18:42 PM

OpenID -- What is it Good for?

A strange thing often happens when I write. I sit down thinking about the structure of a news story or a news analysis and I often come up with different ideas and thoughts. I often find that I "think" through my fingers as I type.

This evening my fingers have been writing about OpenID and VeriSign:

- Could there be a Potential Privacy Issue with VeriSign's OpenID and its Internet Directory Name Services?

Could some uses of OpenID create a large privacy issue? | Tom Foremski: IMHO | ZDNet.com

As I've written these pieces I've started to question some of the basic ideas and concepts that surround OpenID and DNS.

It increasingly seems to me that OpenIDs benefit social network companies that don't have many users. While OpenID users could become vulnerable to the risk of easy tracking or monitoring: of not only their identity, but also the identity of their friends, family, work colleagues, contacts --and much of their online communication.

That's a much bigger exposure than revealing an individual's identity on the Internet.

Right now, the major social networks keep their user's social network information--and their user's identities--under lock and key. Ross Mayfield from SocialText likes to call their API strategy "AJAR" only slightly open--and for good reasons.

It seems to me that the widespread use of OpenID potentially exposes an individual's entire social network across the entire Internet. Right now that data is fragmented and difficult to acquire by anyone interested in nefarious uses .

Wouldn't it be better to keep that data fragmented and deal with the hassles of portability? Porting a few dozen contacts?

For most folk that's not an onerous task. If you use OpenID it effectively centralizes that data because it has to run through the central DNS service and through other databases and that potentially makes it easier to track.

The community wants it . . .

I've often heard OpenID touted as a "community ID" and that the "community wants it." I don't remember being consulted on this. I remember some bloggers loudly touting that they want something like OpenID for data portability.

But for those leading bloggers this is an easy method to bring their readers to new social network sites and to publish as widely as possible. Most people don't have 5,000 Facebook friends as do the top bloggers/publishers/ media companies. They represent an extreme example of social network usage that is far from typical of the mainstream user.

OpenID seems to benefit publishers not individuals. . .

It benefits the top bloggers/publishers to be able to port what are essentially reader connections wherever they want but does OpenID benefit an average user with networks that are counted in dozens rather than thousands?

OpenID is not much of solution in typical social network usage when the numbers are small. Where was the hue and cry about data portability from the average social network users? I don't remember seeing that. All I remember is the din from a dozen or so publishers.

Yes, you can find companies have come out in support of OpenID but most of them seem self-serving in their support because they don't have much of a social network to begin with and they would like to have one.

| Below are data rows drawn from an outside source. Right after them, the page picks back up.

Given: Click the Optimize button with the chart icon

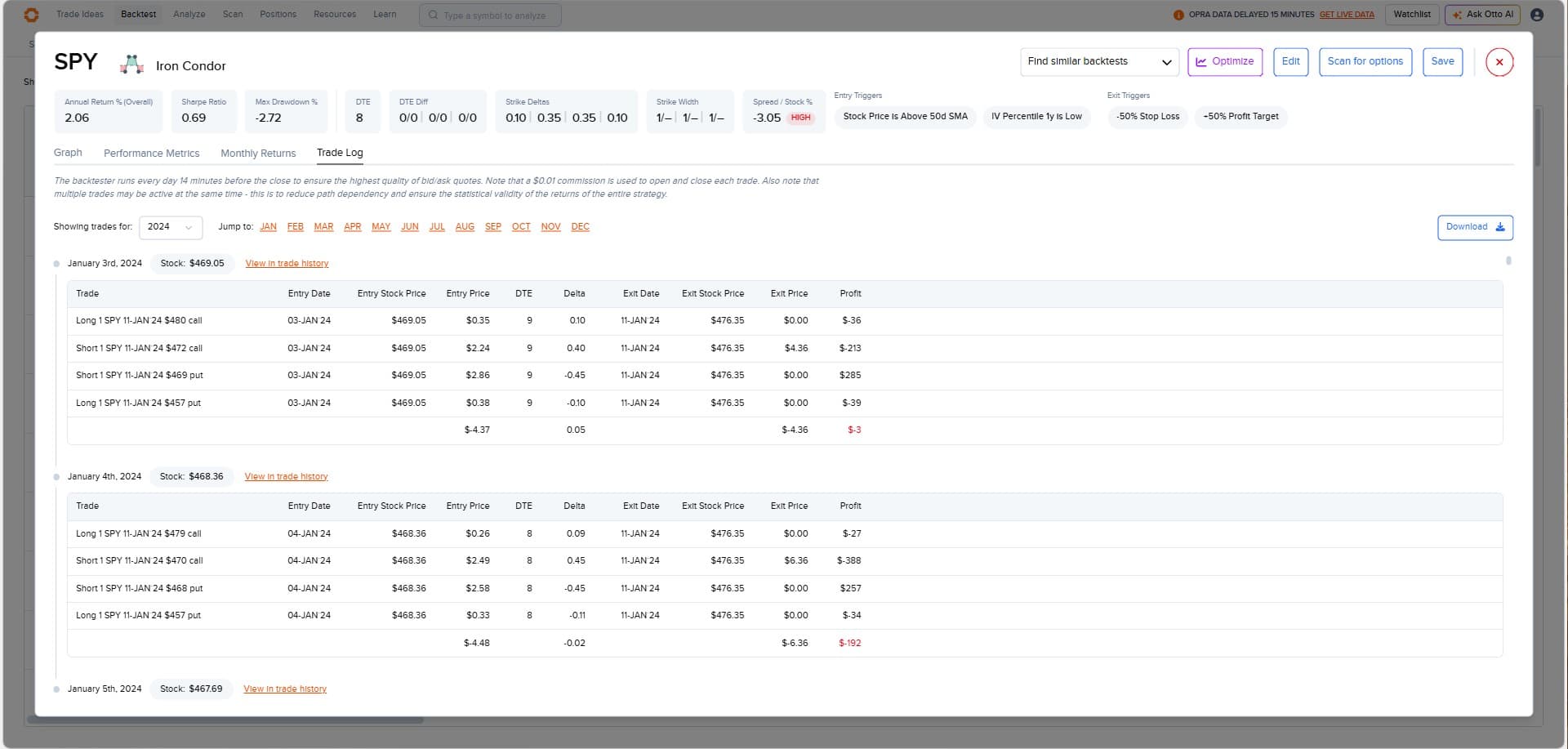Looking at the screenshot, I should pos(1224,62).
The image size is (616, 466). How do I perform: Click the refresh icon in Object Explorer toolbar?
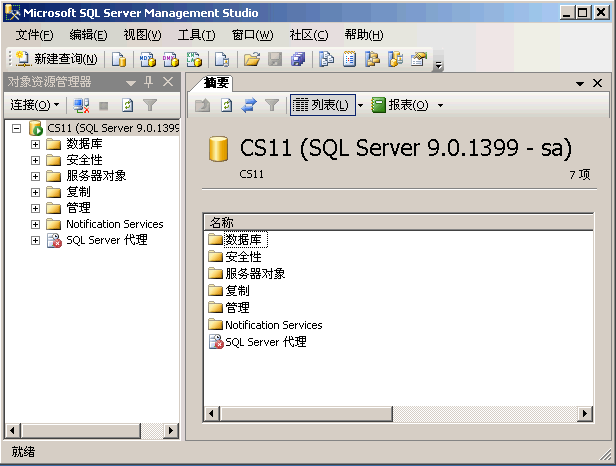(x=127, y=105)
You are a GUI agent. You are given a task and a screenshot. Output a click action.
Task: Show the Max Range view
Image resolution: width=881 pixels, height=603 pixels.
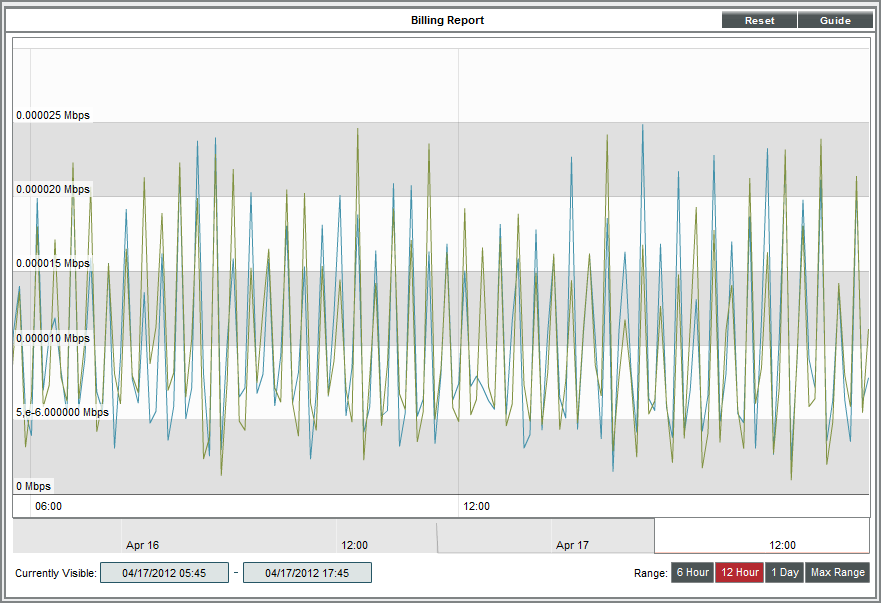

Maybe 3 social networks . . .

I can't handle more than 3 social networks -- that's my theory and I think it might apply more broadly :-)

When I leave my apartment I remember my keys, wallet, and phone but a fourth item is usually less reliably remembered.

Currently I'm cool with one main social network, which is Facebook; LinkedIn as a secondary/business network; and then my GMail/Twitter/SMS network - my social/communications (socco) network contacts.

That takes care of most of my business/personal/social needs. For some people, a third network might be a church group or hobby group. Or maybe other people can manage four networks or more, that's great.

The point is that for the vast majority of people, they are not going to be active in more than half a dozen relatively small social networks--so what is the purpose of OpenID?

Let me ask again: Are individuals going to benefit? Or is OpenID an opportunity for mass media publishers and businesses trying to create a business?

I don't have much of need for OpenID right now. What about you?